# PROBLEM TO WORK ON
In the records below, find each line with "computer" and copy it.

Stored items:

·····

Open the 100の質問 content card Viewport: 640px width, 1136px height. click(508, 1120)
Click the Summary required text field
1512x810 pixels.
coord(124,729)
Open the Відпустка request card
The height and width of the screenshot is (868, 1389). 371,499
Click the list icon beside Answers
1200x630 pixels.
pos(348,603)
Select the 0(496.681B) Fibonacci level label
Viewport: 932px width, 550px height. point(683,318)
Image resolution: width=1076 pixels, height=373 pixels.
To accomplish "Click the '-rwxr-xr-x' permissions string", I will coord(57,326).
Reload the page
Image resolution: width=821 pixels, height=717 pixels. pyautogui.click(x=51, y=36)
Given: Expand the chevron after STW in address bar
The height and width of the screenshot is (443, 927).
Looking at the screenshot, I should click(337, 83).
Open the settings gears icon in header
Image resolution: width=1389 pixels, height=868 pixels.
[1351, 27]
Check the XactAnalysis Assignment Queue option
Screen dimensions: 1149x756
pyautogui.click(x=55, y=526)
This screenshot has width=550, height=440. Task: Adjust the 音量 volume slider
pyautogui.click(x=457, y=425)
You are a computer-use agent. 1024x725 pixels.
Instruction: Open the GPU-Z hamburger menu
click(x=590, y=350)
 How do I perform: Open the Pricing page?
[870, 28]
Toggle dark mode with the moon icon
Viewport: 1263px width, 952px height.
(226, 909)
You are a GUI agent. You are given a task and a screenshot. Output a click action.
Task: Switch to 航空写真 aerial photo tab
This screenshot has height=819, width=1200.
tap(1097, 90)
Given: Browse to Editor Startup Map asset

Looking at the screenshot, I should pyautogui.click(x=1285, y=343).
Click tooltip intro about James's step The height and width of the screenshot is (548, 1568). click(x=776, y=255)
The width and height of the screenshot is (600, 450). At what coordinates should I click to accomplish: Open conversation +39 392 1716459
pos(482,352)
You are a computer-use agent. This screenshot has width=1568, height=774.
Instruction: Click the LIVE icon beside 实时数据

·····

# ANSWER TO THE PROBLEM
You are a computer-use agent. 1024x725 pixels.
You are a computer-use agent. This screenshot has width=1568, height=774.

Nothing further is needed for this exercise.